The study found that German license revenues from China more than tripled in 2022 compared to 2014, and doubled since 2020, clearly indicating “that Chinese companies are looking for a new way to get access to German technology,” Juergen Matthes, head of IW, told Reuters. “Tech licenses are one way for China to try to get in through the back door.”
With the German economy still reeling from the breakdown of ties with Russia, Berlin revamped its China policy, seeking for a “de-risking” approach that attempts to minimize over-reliance while recognizing the country’s importance as a vital market for many enterprises.
Resultantly, Chinese corporations’ direct investments and takeover efforts have come under investigation in Berlin in recent months.
Legal Ways to Obtain German Expertise
Chinese enterprises can obtain legal permission to exploit German technology through licensing agreements, the study alleged.These licenses allow Chinese enterprises to legally make use of German technology. They might be exclusive or non-exclusive, which means that the licensor (the German firm) can grant a license to one or more licensees (Chinese enterprises).
Some examples of German technology that China is interested in, according to reports, include automotive, machinery manufacturing, chemical and pharmaceutical, and electronics and semiconductor technology.
While China is the world’s largest car market and has ambitious plans to become a leader in electric vehicles, autonomous driving, and smart mobility, the nation is also trying to upgrade its manufacturing sector and become more competitive in high-end products and services.
For this, China is seeking to acquire German technology and expertise in these fields, such as battery systems, powertrains, sensors, software, and design.
Although the majority of such agreements are considered unproblematic, and licenses can benefit both licensors and licensees by facilitating technology transfer, innovation, and collaboration, they can occasionally offer concerns.
Security and Competitive Risks
For instance, if China obtains access to sensitive technologies that are vital for Germany’s security and defence, it could pose a threat to Germany’s sovereignty and interests. China may also use the licenced technology to advance its geopolitical agenda and influence in regions where Germany has strategic interests, such as Africa or Asia.Experts are, thus, concerned and recommend that licensing be properly negotiated and monitored to ensure that they serve the interests of both parties while not harming the public interest.
But security risks are just one of the concerns, though, of China accessing German technology.
Some are worried that German enterprises risk losing their competitive edge through these license transfers. IW fears that Chinese competitors will be able to exploit the licensed technology to make cheaper or better products and services. This might end up in reducing German enterprises’ market share and revenues, as well as their ability to innovate and develop new technology.
Allowing Chinese access may also result in the loss of intellectual property rights. In China, where the rule of law and enforcement are frequently weak or uneven, German companies may face legal challenges or conflicts regarding ownership and protection of their intellectual property rights, IW warned.

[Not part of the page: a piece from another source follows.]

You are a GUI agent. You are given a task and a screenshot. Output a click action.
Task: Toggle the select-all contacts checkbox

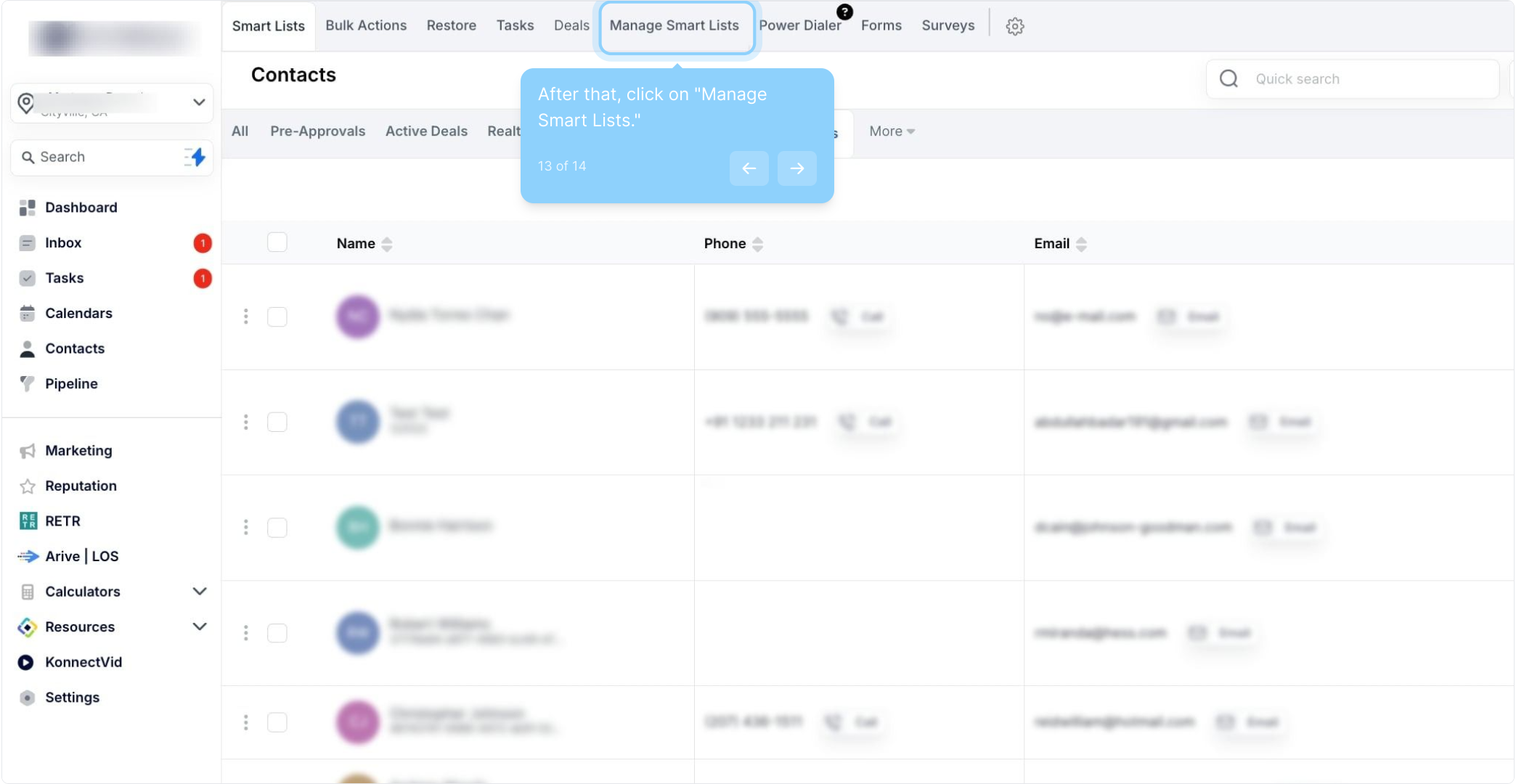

Some also worry that China will use industrial espionage or cyberattacks to steal or harm German technology.
Audit Law Reform
The German economy ministry is seeking to change the investment audit law, which currently only covers direct investments and takeover bids by foreign businesses, according to the Handelsblatt newspaper.The reform could include stricter licensing contract conditions, such as limiting the technology license’s length, scope, and transferability.
Germany is also pursuing a “de-risking” policy on China, which aims to avoid over-reliance on the Chinese market and diversify its economic partners and supply chains. Germany is seeking to strengthen its cooperation with other countries and regions as well, such as the European Union, the United States, Japan, India, and Australia, on trade, investment, innovation, and security issues.
Nevertheless, Germany sees China as a key market and partner for many of its companies. Therefore, the European nation is trying to balance its economic interests with its political values and security concerns in its relations with China.
According to The Observatory of Economic Complexity forecasts, the bilateral trade between China and Germany in 2023 is expected to be around $274 billion (€250 billion), which is slightly higher than the trade volume of $269 billion in 2021. The trade balance is likely to be negative for Germany, as China’s exports to Germany are projected to exceed its imports from Germany by about $11 billion.